The schedule is set now we need to find the right people and tools to do the work. The first time I hired a contractor to do some electrical work I learned a lesson in resource management. They told me how long the work would take and they would be available to do it in a certain time frame. I also had some additional work that needed to be done after the electrical work. I schedule all the work and thought I had the resources in place.
I neglected to determine when the actual time the work would start. We need to know when the resources are available to us. No matter what type of project you are managing you need to understand the availability and that the things come up. We need to manage our resources and stay on top of any upcoming challenges.
Some projects have explicit budget limits where others do not. If you don’t have a limit it is a good idea to get some ballpark figures to start with. Make sure you take everything in consideration so there are no surprises when you complete the project.
As work on a project in an organization you need to understand how you may have a budget that is not spelled out directly. This may be in the form of using certain resources for a period of time or so many hours a week. Partial allocations of team members happens a lot on smaller projects. Take this into consideration with planning and your budget.
Every project has risks that they must manage to some level. First off let’s define what risk is. According to the Project Management Institute or PMI, risk is “an uncertain event or condition that has a positive or negative effect on a project’s objectives.” So any unanticipated incident that can affect your project is a potential risk.

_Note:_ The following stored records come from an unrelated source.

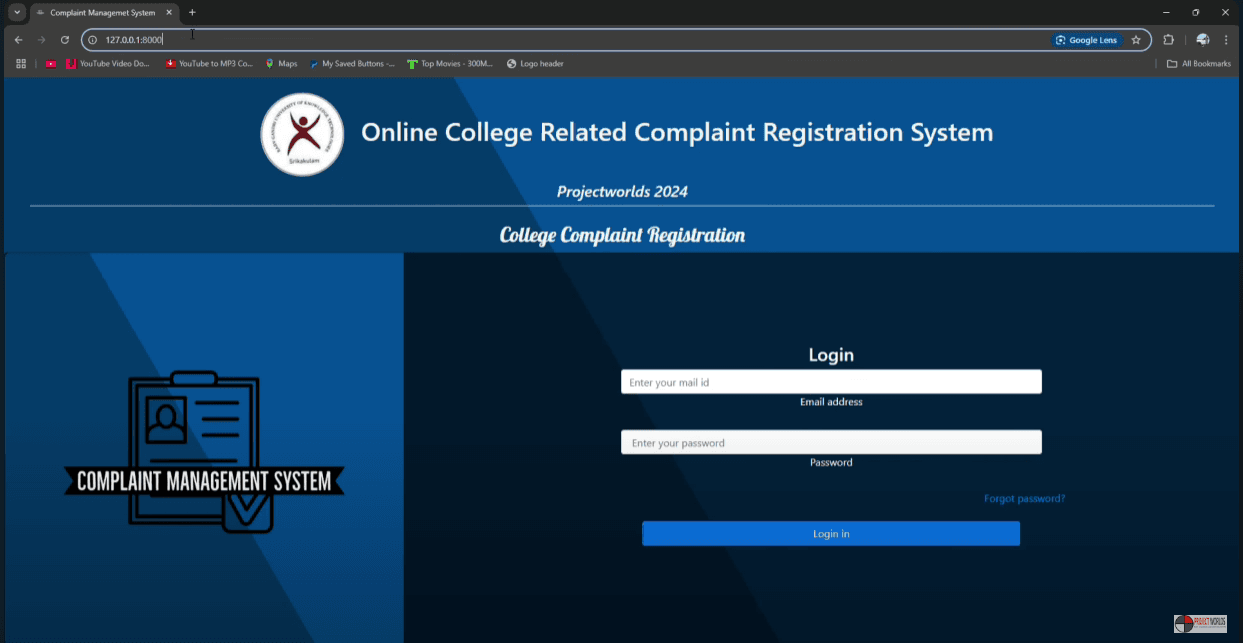The width and height of the screenshot is (1243, 643).
Task: Focus the Enter your password field
Action: coord(830,443)
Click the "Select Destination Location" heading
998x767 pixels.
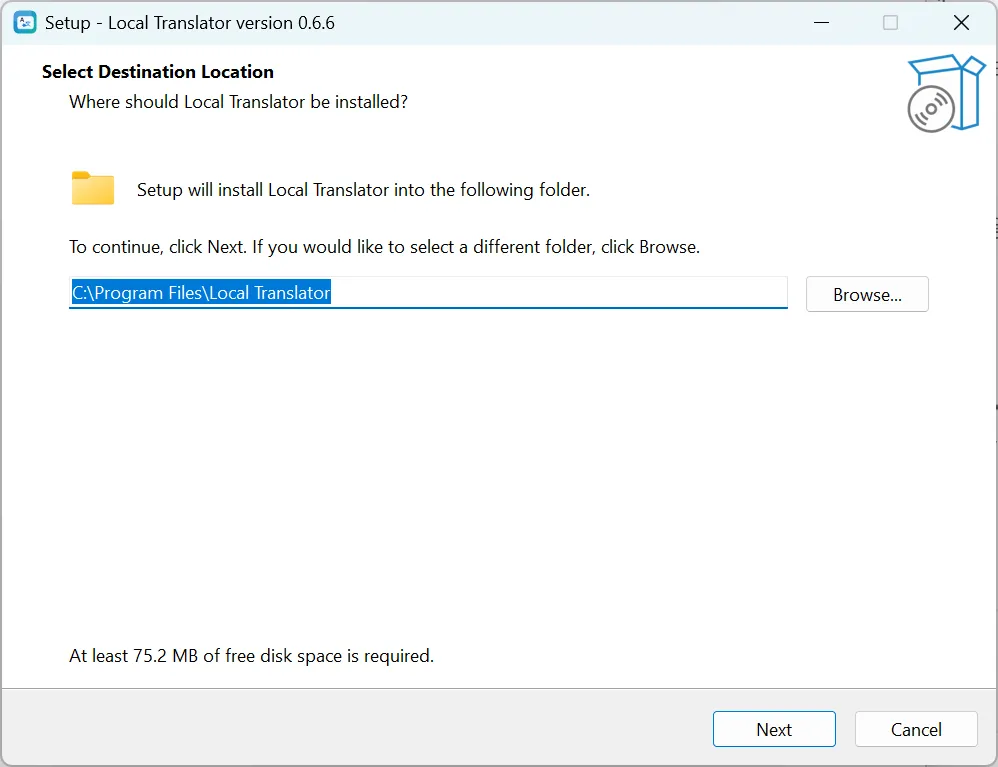(158, 72)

Change management is an orderly approach to handling change both from the perspective of the group and the individual. As we outline the individual changes we must identify and communicate them out. We need to create a strategy around these plans and incorporate ways to solicit feedback from all parties. Some companies do this by having weekly meetings around the change that is happening and what is coming next. Then follow that up with some open and honest question and answer time.